B: it takes 7.677069s for allocating 10890789 buffers. The average time
is about 0.7us.

Thank you for this impressive comparison test. There is something to think about here.

In a common case, the kernel memory API is fast enough to guarantee multi-gigabit throughput. So if some custom code outperforms it, then either (a) you have found some corner case where the kernel memory API is deadly slow and should be improved, or (b) there is something wrong with a driver code. My point is that a driver should not implement custom memory management since that leads to a driver complexity without any real performance improvement.

The test shows the really significant difference between the custom memory pool and the direct kernel API calling. So let's try to figure out what is going on.

I assume that the control path (CLDMA) could not cause that much performance degradation due to the low control messages traffic. So most probably the root cause is somewhere in the data path (DPMAIF). Correct me if my assumption is wrong.

Digging deeper into the driver code, I noticed that there actually two types of pools (buffers). One pool type contains ready-made skbs, and the other contains just page fragments. And both types of pools are utilized in the data Rx path. Have you tried measuring which type of pool improves performance more significantly?

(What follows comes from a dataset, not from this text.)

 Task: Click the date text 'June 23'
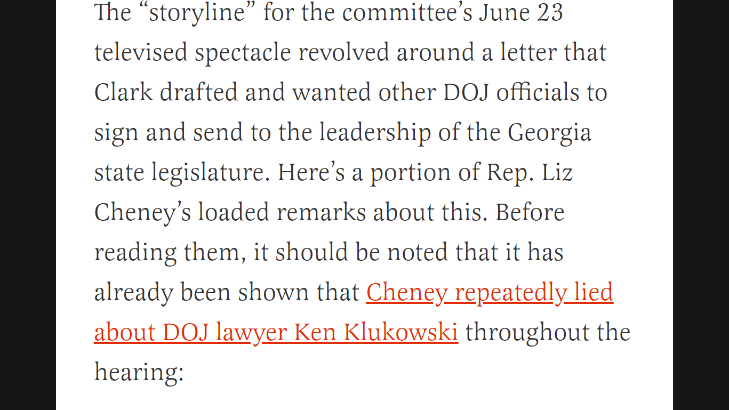tap(521, 12)

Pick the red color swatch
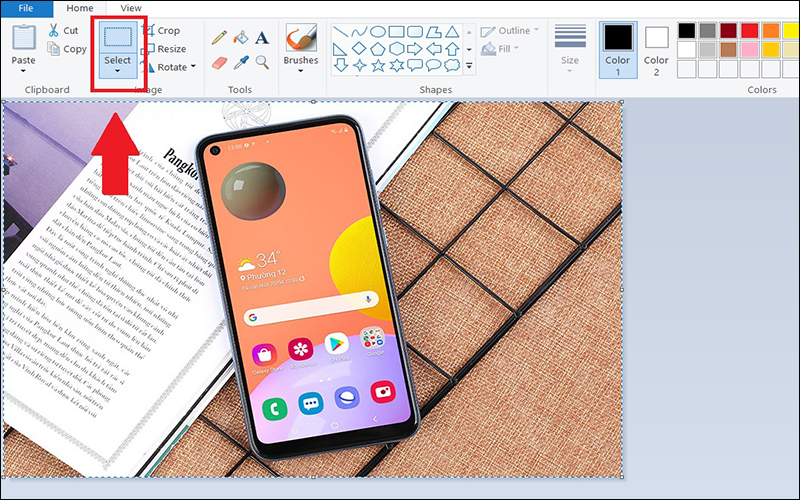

I also noticed that neither allocated skb nor allocated page fragments are freed in the DPMAIF code. So the improvement is not connected to optimal caching (i.e. memory reuse). Thus memory allocation improvement is most likely caused by avoiding of some contention.

The pool reload is performed in the context of work. And if I am not mistaken, then skbs and fragments are also taken from preallocated pools in the context of work to reinitialize the BAT (Rx) ring buffer. There is no difference in the matter of priority. Both the pool reload and the Rx ring buffer reload functions are called with the same priority on an arbitrary CPU in the absence of other high priority tasks (e.g. tasklets, irq). The only obvious difference is the invocation rate. The pool reload operation is triggered as soon as the pool level falls below the predefined threshold (currently 67%). While the Rx ring reload operation is called on each NAPI poll. Have you considered introducing a threshold similar to the pool reload threshold and calling the rx ring reload less frequently?